News for mothers of pre-school aged children: It DOES NOT get easier once your children are in school. Especially if you have one in a preschool and another in a big kids school. And especially if they both get out at the same time. And also, if one goes to school five days a week and the other only two days a week, and you are working, that leaves babysitter coordination– not just “hey, how about Wednesday and Friday mornings at our place?” More like, ” I’m dropping Sunshine off at 8:30 and have to be at work at 9:00, so where can you meet me so we have a nice transition for Boo while still getting me to work

on time? The coffee shop in Harvard Square? Great!” (Have you driven through Harvard Square at 8:45?) Oh, and making two lunches a day. That’s fun to do at 10:00 every night before school. Oh, and nut-free schools, right. Has anyone out there found a brand of bread that WASN’T made in a nutty facility, because I’m sending Boo to school with sunflower seed butter and apple slices.

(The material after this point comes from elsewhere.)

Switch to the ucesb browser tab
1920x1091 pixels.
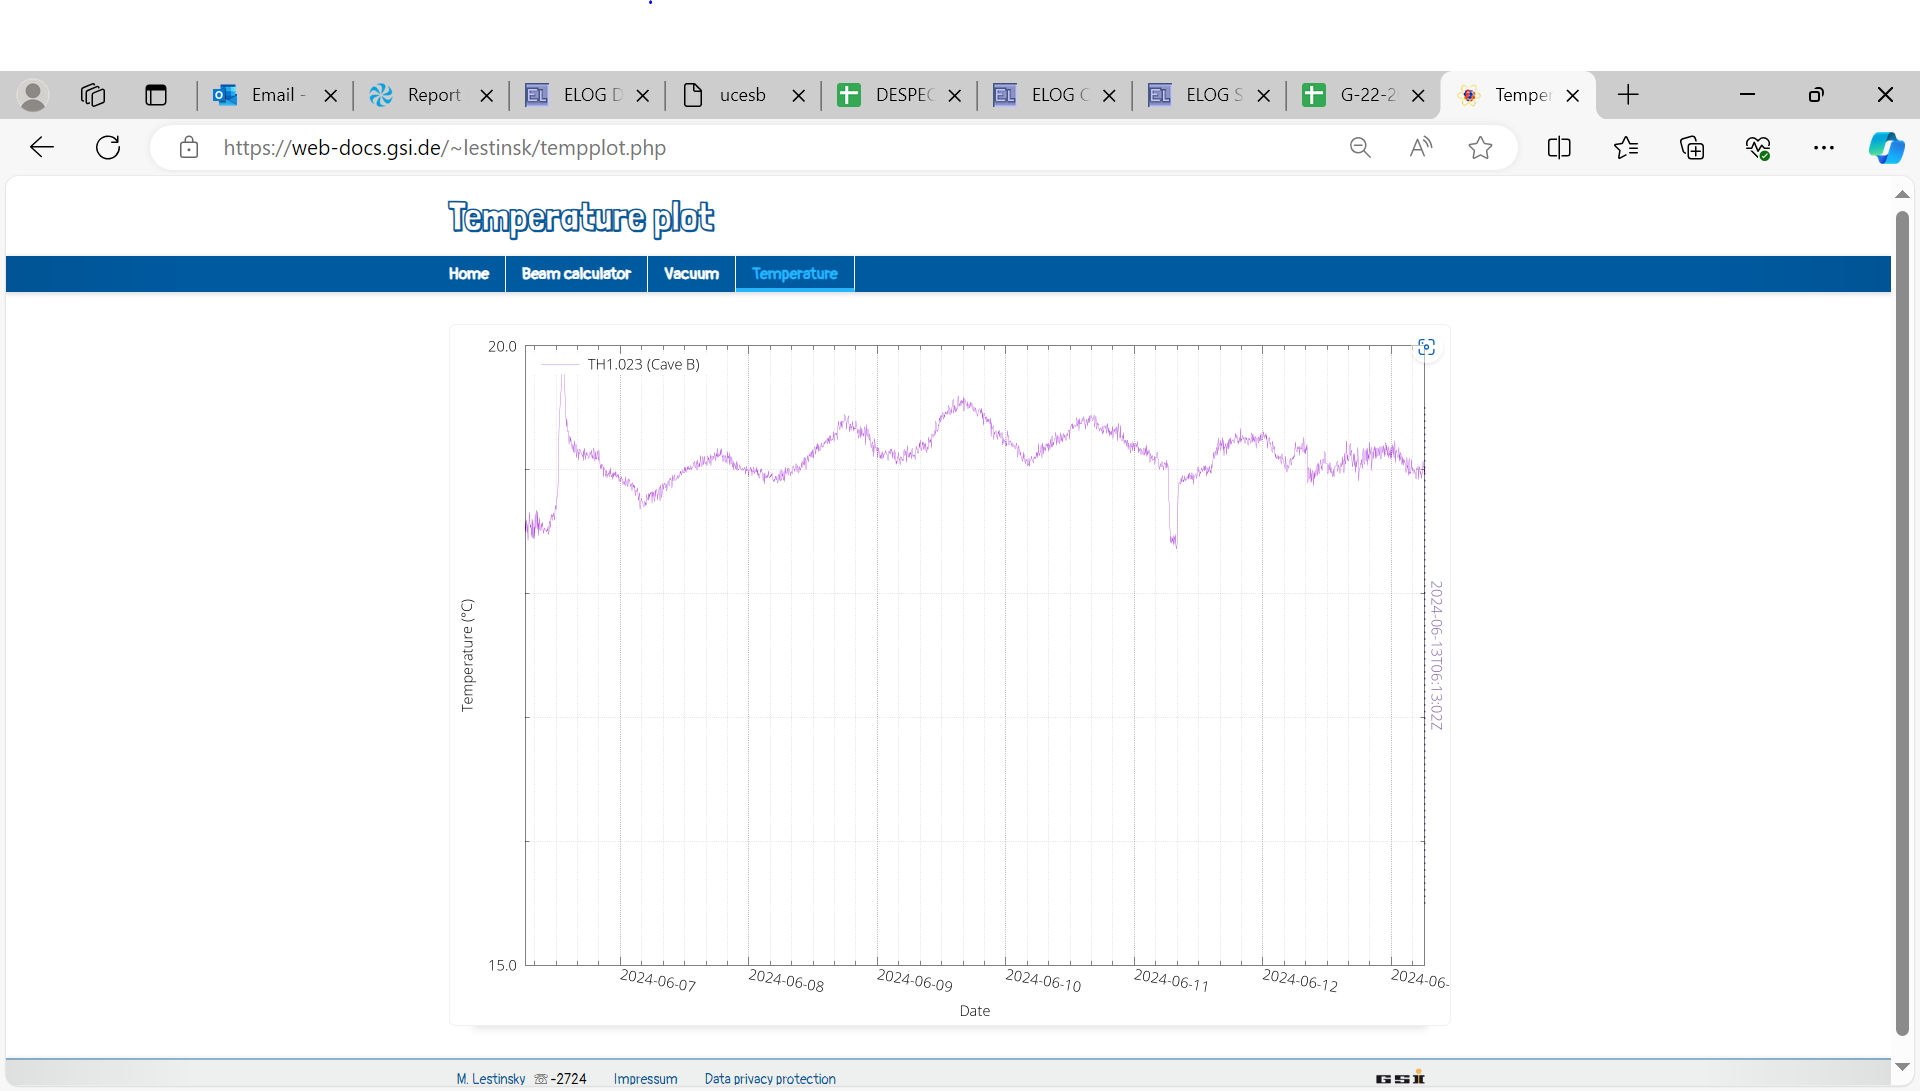[742, 95]
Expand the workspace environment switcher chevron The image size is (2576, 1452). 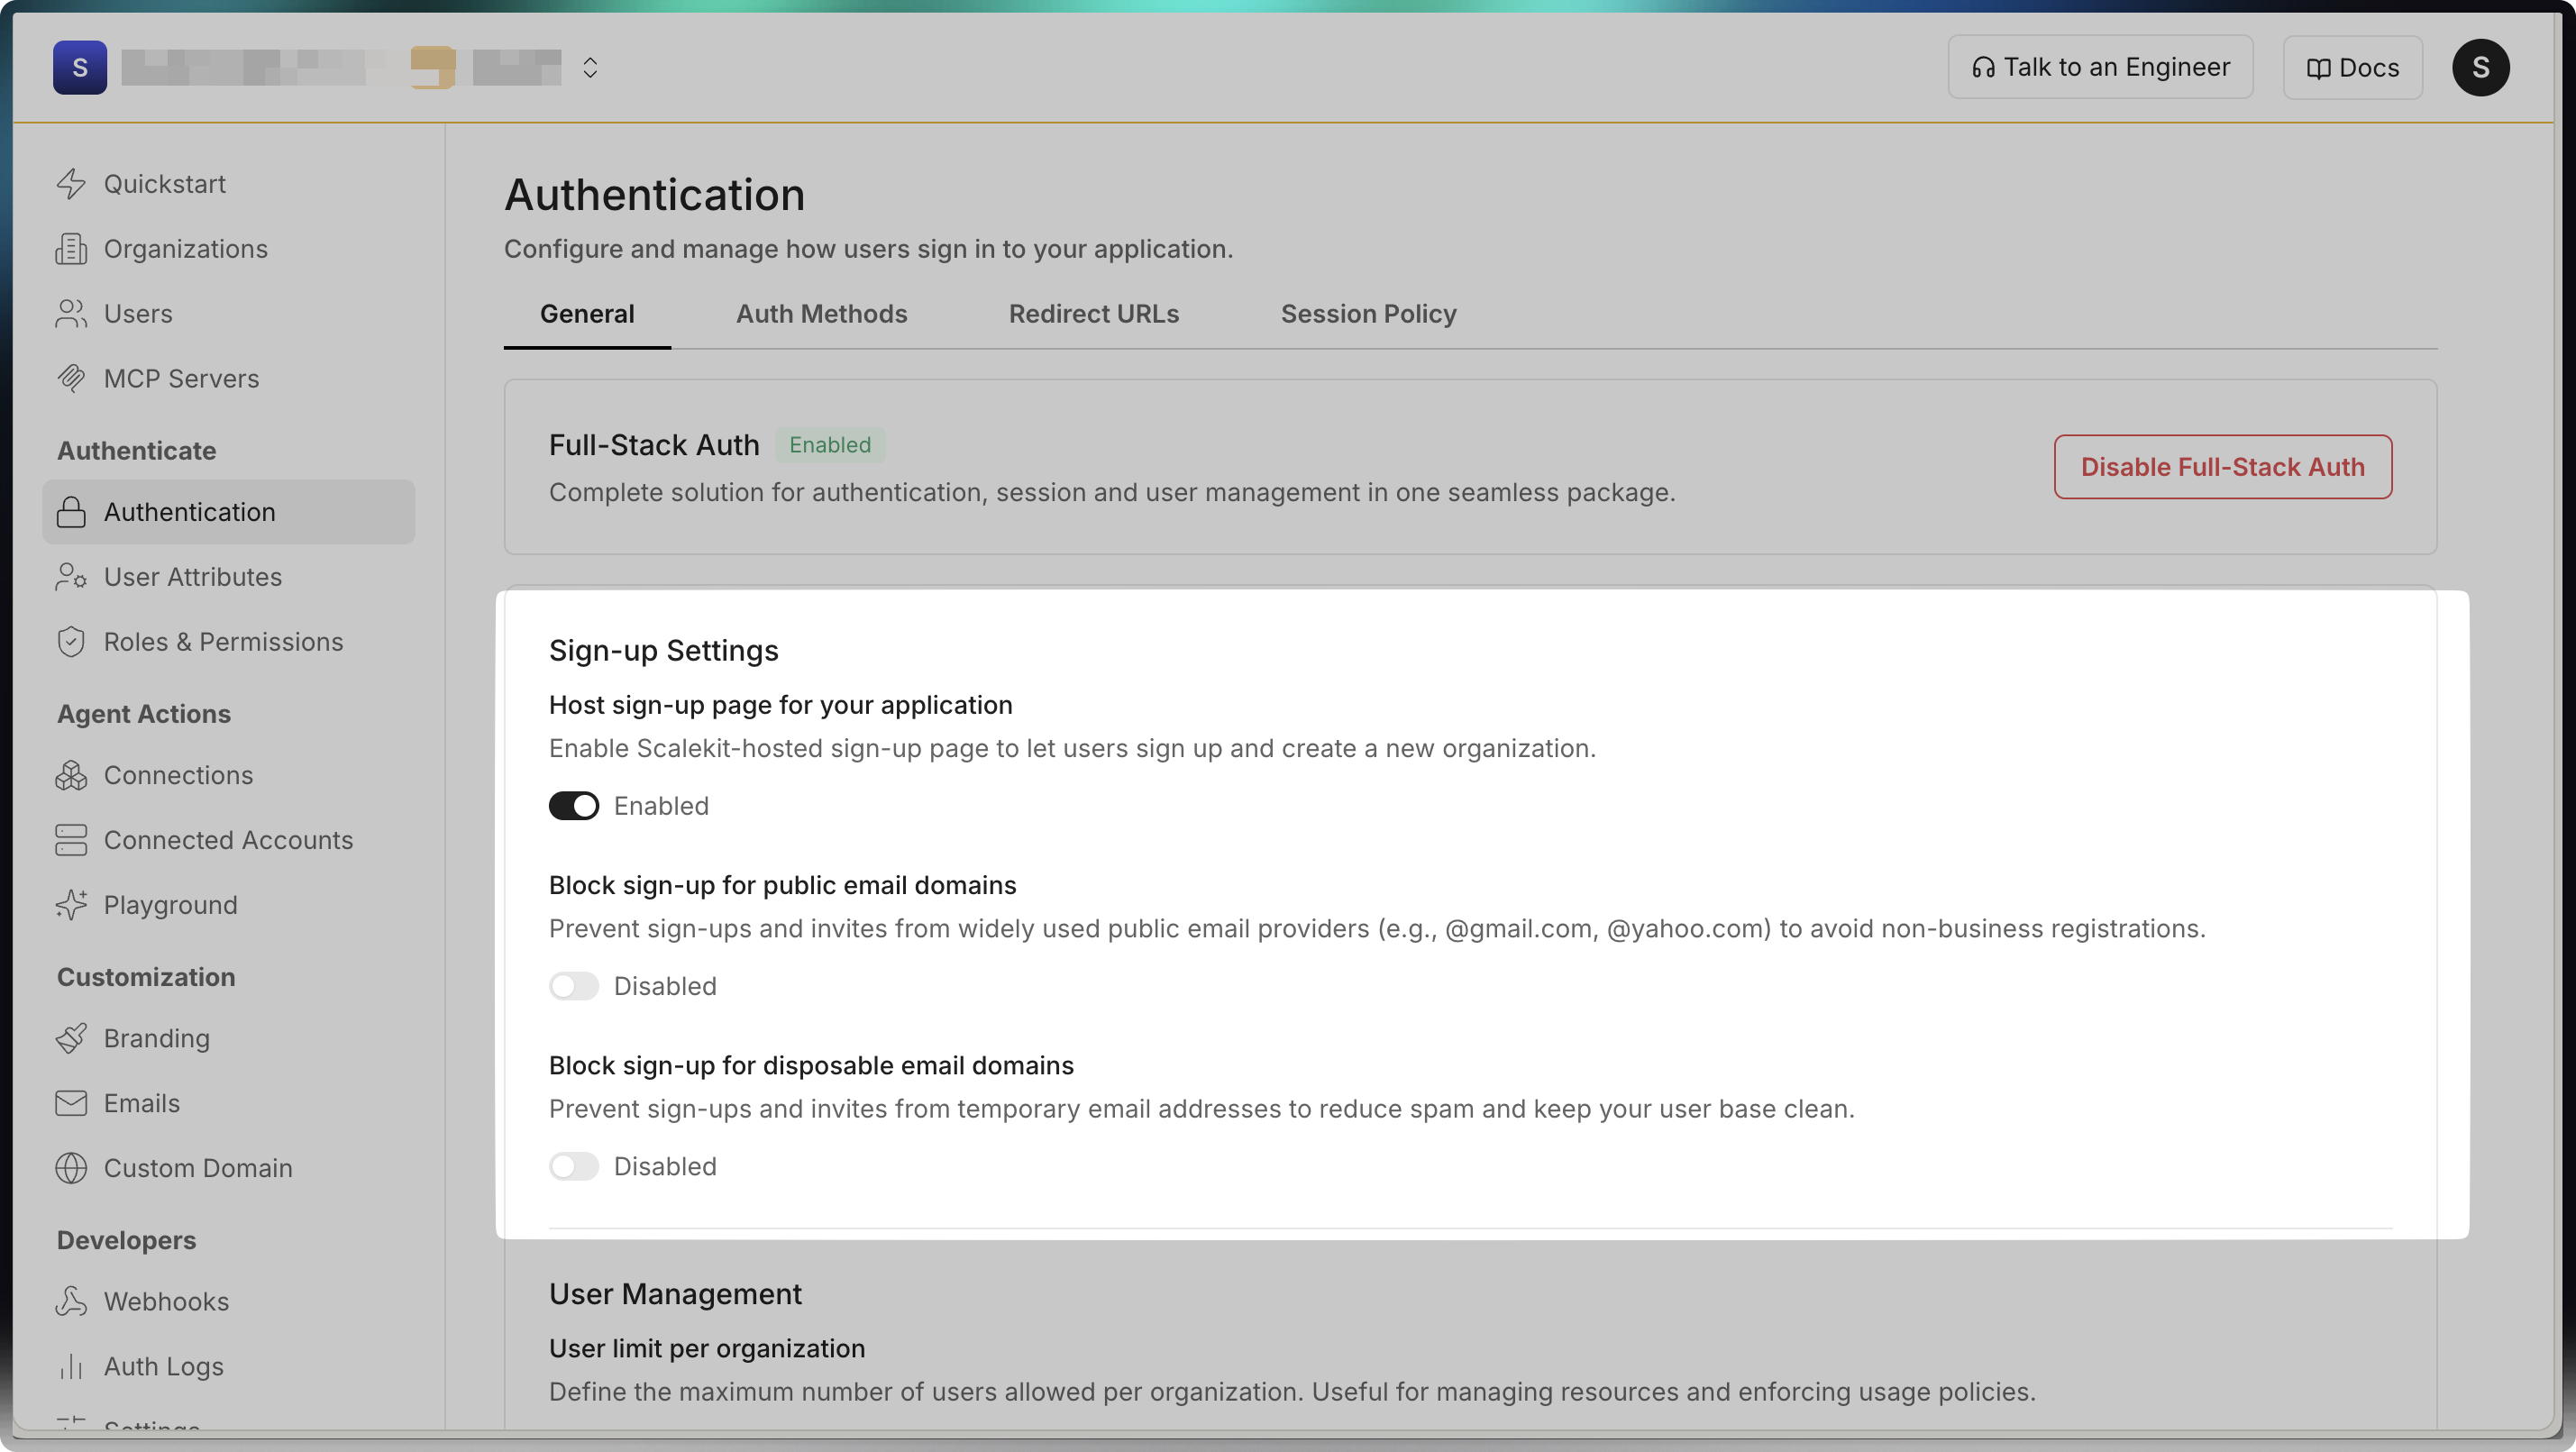click(x=590, y=68)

I guess I always thought life would be easier once the children were in school because then I would have TIME TO MYSELF. The joke is that for some God known reason, we tend to sabotage time for ourselves JUST as we get it by doing something crazy like going back to work, or volunteering on school committees, or canvasing for our favorite candidate. (Maybe you think these activities qualify as “me” time. I don’t. I picture laying on the couch, sipping tea and reading a David Sedaris book as good “me” time.) And so when you add in the lunch packing, the pick-ups and drop offs, the carpool and sitter coordination, what have you left for yourself? Sleep deprivation and anxiety. Sound familiar?

So my advice to current stay home mothers of pre-school aged children is this: Either stay home for the next several years to make up for lost “me” time, or get a grip on reality so that you don’t wake up one morning, like I did, and wonder what…just…happened?